▸ DESCRIPTION OF THE TASK
Pictures are to be excluded. Please print only the lines from the one containing "Where should I" through the end of the data, exactly as they appear.

▸ RECORDED INFORMATION
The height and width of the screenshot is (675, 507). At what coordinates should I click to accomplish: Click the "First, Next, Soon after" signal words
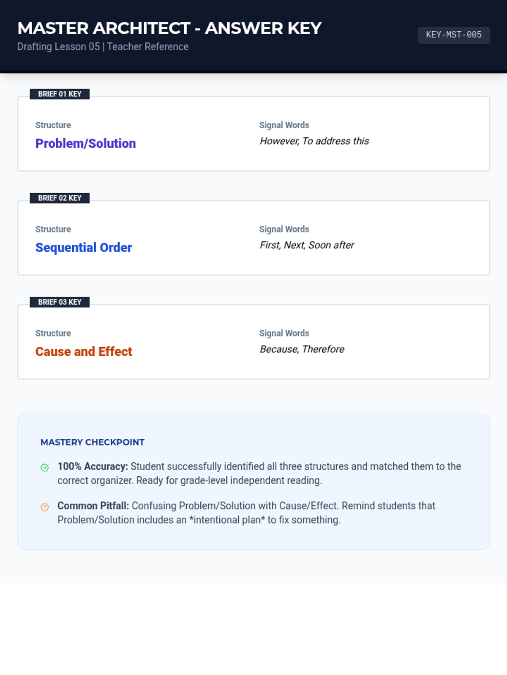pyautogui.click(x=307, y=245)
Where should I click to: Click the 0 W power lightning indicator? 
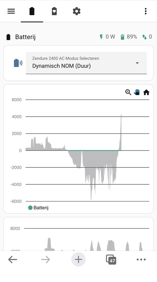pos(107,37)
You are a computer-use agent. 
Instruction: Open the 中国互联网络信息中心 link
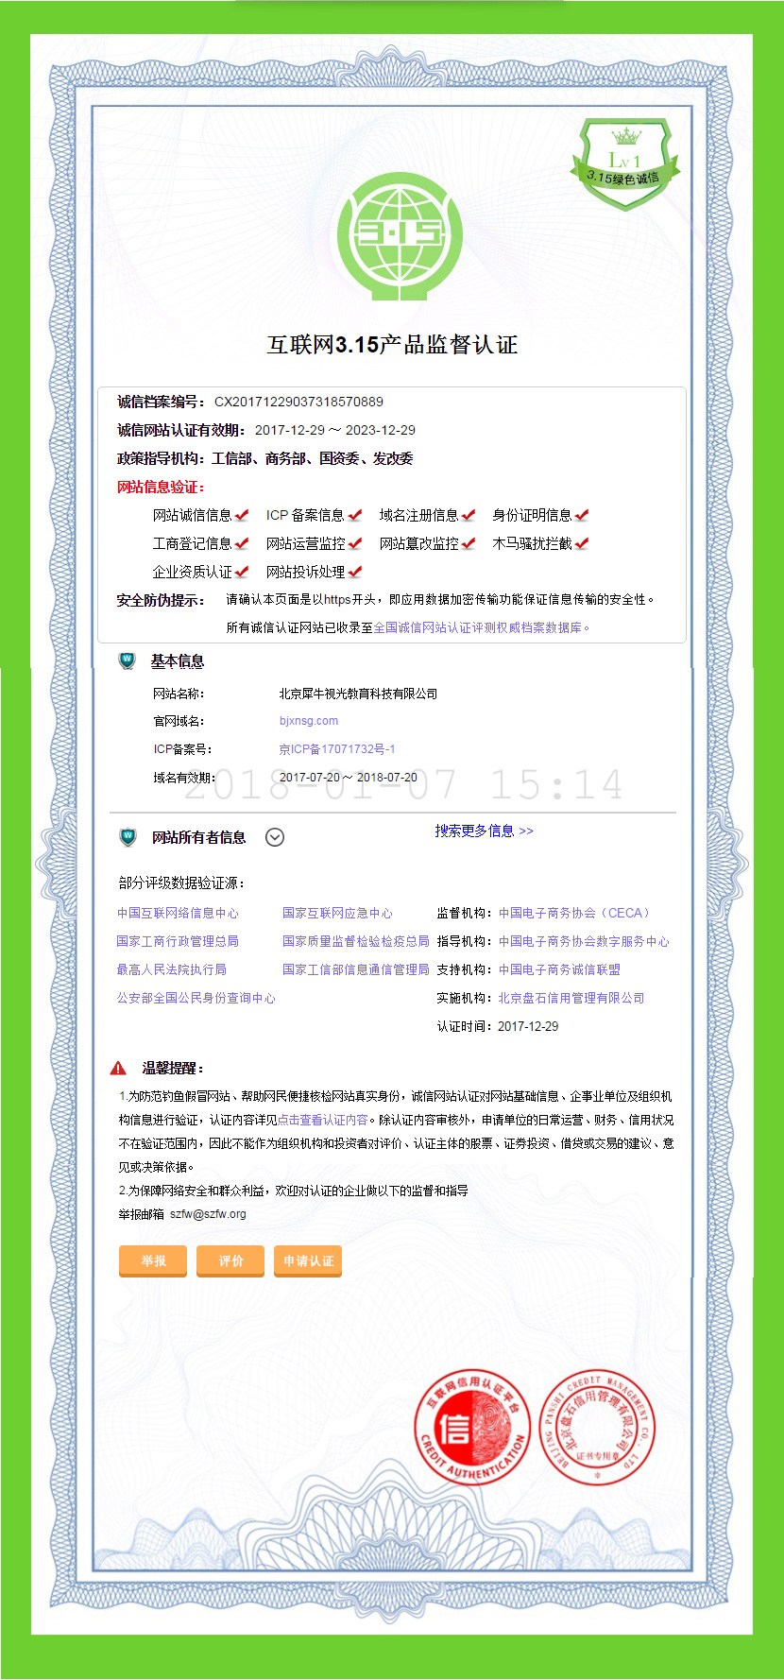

▸ SOLVED EXERCISE
Where should I click to: Click the 0 W power lightning indicator? 
pos(107,37)
You are a computer-use agent. 
Instruction: Open the 中国互联网络信息中心 link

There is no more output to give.